Cu-BTC-derived Cu@C as nano-heater embedded in 3D g-C3N4 for photothermal-coupled photocatalytic CO2 reduction under full-spectrum solar irradiation

This study developed a novel Cu@C/NCN-T composite for efficient photothermal catalytic CO2 reduction. The composite, consisting of carbon-coated Cu (Cu@C) derived from Cu-BTC embedded in three-dimensional graphitic carbon nitride (NCN-T), was immobilized on the surface of carbonized wood (C-wood) floating on water, creating a triphase system (CO2, H2O, and catalyst).
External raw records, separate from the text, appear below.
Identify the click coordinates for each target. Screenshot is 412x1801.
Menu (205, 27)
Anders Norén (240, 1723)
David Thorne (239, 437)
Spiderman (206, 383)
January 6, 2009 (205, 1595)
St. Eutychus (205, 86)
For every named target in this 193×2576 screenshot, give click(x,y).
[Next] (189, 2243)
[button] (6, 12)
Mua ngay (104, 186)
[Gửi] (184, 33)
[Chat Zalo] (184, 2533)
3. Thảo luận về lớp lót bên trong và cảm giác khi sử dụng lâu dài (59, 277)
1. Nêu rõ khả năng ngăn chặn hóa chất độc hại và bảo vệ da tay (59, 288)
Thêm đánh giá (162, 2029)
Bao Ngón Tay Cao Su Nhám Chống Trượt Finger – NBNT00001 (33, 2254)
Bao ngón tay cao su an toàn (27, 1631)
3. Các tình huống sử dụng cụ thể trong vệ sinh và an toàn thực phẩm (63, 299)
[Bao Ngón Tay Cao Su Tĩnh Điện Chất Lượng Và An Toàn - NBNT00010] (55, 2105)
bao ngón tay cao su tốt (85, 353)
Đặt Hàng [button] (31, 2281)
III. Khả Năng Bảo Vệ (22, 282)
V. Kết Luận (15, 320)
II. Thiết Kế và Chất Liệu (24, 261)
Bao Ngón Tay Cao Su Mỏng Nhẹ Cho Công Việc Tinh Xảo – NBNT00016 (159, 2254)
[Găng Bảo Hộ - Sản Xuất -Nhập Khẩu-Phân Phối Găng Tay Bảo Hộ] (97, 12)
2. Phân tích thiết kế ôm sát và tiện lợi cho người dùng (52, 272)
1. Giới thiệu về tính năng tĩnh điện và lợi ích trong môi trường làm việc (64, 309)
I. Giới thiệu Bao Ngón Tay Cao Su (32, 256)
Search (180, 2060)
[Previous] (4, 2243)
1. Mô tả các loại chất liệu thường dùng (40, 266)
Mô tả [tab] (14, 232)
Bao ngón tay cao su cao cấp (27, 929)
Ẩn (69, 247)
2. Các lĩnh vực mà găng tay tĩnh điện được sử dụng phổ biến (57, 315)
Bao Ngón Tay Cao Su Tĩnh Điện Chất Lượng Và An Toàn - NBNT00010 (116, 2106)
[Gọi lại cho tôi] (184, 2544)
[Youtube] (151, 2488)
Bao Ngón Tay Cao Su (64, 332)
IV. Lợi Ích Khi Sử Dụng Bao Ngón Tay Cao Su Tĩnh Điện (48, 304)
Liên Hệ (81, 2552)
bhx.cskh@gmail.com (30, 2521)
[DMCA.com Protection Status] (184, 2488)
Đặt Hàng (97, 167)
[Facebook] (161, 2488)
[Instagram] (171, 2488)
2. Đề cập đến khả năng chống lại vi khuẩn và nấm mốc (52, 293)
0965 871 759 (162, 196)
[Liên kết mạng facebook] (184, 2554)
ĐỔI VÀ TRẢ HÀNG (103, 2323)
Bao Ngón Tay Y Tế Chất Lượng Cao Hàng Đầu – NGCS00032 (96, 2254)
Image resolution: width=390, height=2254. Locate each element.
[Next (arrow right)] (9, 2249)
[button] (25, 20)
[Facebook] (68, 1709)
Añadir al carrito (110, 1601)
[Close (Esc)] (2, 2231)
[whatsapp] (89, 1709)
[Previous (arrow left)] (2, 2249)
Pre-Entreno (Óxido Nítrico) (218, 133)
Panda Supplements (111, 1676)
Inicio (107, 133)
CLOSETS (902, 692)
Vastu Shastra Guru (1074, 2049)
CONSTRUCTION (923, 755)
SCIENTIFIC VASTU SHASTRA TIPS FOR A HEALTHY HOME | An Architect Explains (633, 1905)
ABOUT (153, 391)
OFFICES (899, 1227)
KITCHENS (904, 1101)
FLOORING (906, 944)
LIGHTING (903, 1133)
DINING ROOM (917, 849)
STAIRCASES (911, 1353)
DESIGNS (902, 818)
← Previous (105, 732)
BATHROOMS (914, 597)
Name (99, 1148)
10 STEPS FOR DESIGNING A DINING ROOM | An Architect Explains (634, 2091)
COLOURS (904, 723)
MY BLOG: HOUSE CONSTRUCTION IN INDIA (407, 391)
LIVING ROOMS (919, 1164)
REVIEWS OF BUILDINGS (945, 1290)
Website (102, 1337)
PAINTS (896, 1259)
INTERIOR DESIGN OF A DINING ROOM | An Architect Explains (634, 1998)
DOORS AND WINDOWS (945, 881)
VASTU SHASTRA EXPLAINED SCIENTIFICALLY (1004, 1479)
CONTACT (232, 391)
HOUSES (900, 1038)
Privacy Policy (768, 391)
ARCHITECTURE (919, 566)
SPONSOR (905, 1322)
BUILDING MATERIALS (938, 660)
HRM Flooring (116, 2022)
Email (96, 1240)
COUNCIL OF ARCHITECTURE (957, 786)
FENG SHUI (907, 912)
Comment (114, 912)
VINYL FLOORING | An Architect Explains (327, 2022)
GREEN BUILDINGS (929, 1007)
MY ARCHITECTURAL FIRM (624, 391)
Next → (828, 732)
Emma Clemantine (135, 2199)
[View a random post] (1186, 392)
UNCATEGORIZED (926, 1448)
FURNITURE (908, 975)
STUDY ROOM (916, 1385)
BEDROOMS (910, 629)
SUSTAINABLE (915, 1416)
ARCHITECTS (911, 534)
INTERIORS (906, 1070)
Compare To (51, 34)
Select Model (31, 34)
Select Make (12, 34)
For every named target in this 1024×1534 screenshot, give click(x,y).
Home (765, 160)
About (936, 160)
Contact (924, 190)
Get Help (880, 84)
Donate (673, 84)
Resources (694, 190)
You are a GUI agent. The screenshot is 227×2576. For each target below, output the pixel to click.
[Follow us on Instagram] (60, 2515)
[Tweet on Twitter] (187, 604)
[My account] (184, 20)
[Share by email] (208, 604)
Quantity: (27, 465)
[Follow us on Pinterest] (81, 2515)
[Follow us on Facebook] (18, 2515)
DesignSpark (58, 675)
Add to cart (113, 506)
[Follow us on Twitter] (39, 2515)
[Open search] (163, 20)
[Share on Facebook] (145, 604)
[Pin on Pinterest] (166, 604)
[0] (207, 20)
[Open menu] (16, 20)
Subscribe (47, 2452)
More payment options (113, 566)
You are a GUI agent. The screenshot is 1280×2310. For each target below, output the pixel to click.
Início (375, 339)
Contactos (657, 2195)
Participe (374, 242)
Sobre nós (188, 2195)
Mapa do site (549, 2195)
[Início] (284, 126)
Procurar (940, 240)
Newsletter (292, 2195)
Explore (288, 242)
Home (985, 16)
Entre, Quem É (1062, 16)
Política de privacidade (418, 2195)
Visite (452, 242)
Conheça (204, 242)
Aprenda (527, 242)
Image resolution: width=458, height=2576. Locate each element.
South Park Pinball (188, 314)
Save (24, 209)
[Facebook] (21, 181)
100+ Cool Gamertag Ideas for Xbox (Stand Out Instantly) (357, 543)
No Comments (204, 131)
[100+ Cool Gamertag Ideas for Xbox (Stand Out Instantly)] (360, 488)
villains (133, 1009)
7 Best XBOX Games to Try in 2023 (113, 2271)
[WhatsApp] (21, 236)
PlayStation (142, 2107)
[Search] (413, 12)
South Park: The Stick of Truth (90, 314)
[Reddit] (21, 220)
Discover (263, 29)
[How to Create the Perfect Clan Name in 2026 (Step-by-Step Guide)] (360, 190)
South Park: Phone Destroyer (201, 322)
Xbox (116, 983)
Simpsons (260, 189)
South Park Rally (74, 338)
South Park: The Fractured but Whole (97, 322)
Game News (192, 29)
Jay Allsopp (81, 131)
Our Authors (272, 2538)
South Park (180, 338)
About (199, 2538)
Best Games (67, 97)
The optimized composite demonstrated remarkable CO2 photothermal reduction performance, achieving a rate of 31.3 μmol·g-1·h-1. This performance surpassed that of pure NCN-T and Cu@C by 1.6 and 3.8 times, respectively. The combination of Cu and carbon materials endowed Cu@C/NCN-T with excellent light-absorption properties, resulting in a photothermal effect that elevated the surface temperature and facilitated the catalytic reaction. Furthermore, the Schottky junction formed between Cu@C and NCN-T promoted the separation of electron-hole pairs, with Cu@C acting as charge channels. A charge transfer mechanism was proposed to explain these findings. This catalyst engineering approach holds promise for the development of efficient non-noble metal catalysts for rapid CO2 photothermal reduction.